But the recent excitement is all about the demand side. At present, the big surge stems from Saudi chartering activity - through Bahri, which he described as a highly professional entity; hires for VLCCs have maintained the $250,000 per day level, while million barrel suezmaxes were inching up towards $140,000 - $150,000 per day.
In slides outlining the case for increased demand going forward, Frontline pointed to the Saudi’s production increase of 2.6m barrels per day (bpd), augmented by Russia and the UAE set to add a combined 1.3m bpd.
Macleod cited: “Tanker demand increased by between 8% - 10%, citing incremental flows of approximately 4m bpd (above a baseline lift of around 40m bpd),” at a time that the market was already picking up. He said, “From what we can see, it looks to us like a lot of the oil fixed [n the past week] is pointed towards the USGulf.”
In discussing the trend of oil moving from the Atlantic Basin out to the Far East, he said, “These moves are here to stay.” He also cited large increases in refining capacity in the past year- “…virtually all in the Far East.”
He said that the oil pricing economics could support floating storage - a factor not present in 2019 Q4; based on the contango pricing, “You can store oil in a VLCC for six months and pay the owner $60,000 per day,” suggesting that older VLCC’s would be used for storage which would “tighten up the market for modern ships.”
The average age of Frotline’s 23 vessel VLCC fleet is less than nine years.
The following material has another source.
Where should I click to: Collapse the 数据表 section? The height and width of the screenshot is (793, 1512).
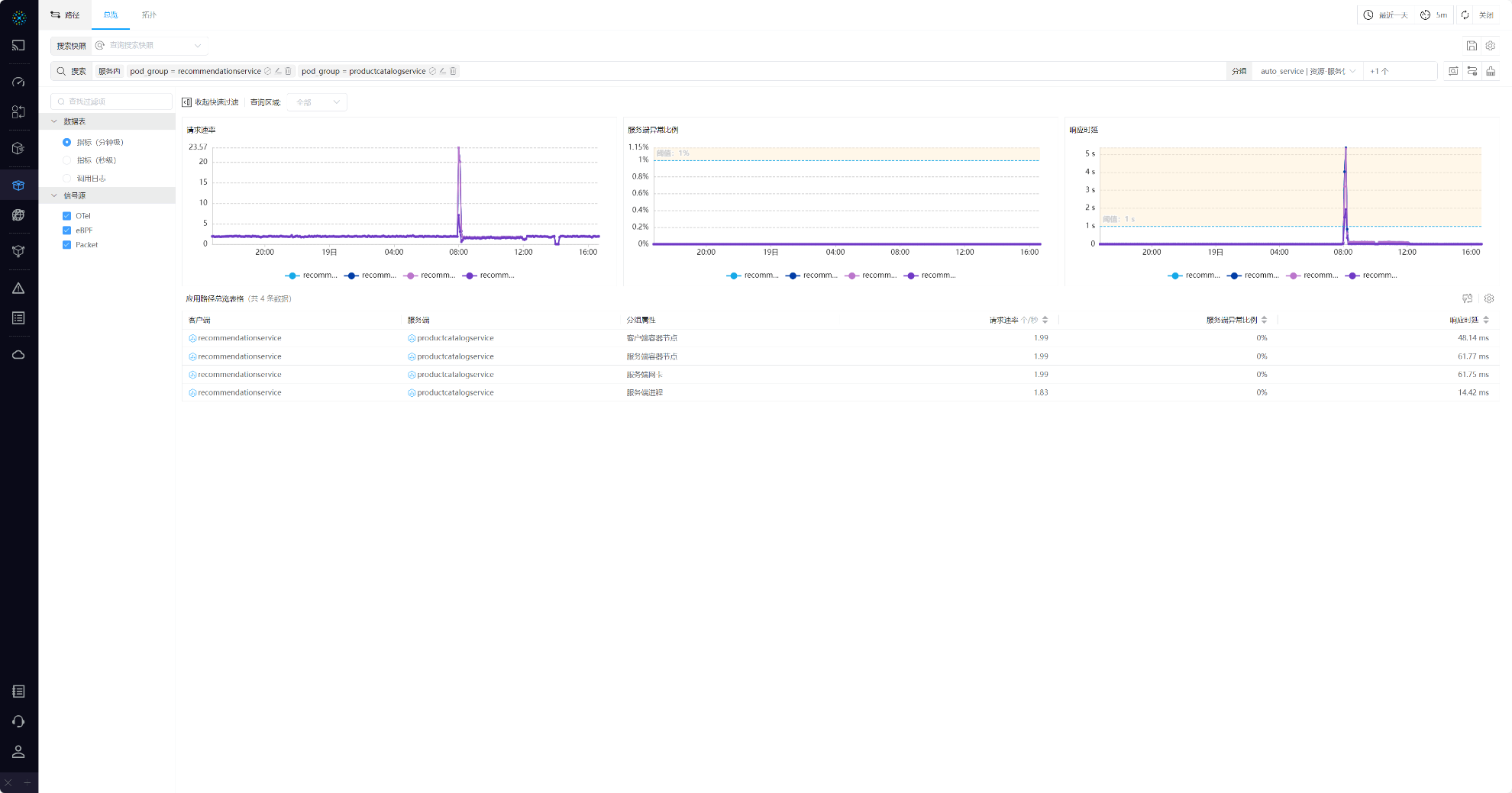coord(55,121)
Macleod suggests that he expected 30 to 40 ships to be taken on storage deals in the next two to three weeks, adding that as participants become convinced of real strength lurking in the market, he expected period fixing to pick up. “Charterers will have more confidence doing two and three year charters,” he said.
For Frontline, and presumably for the other listed owners, the impact will start to be seen in Q2 noting that “bigger vessels are fixed farther forward.” But, if market realities soon to unfold mirror Macleod’s views, the impacts will be substantial.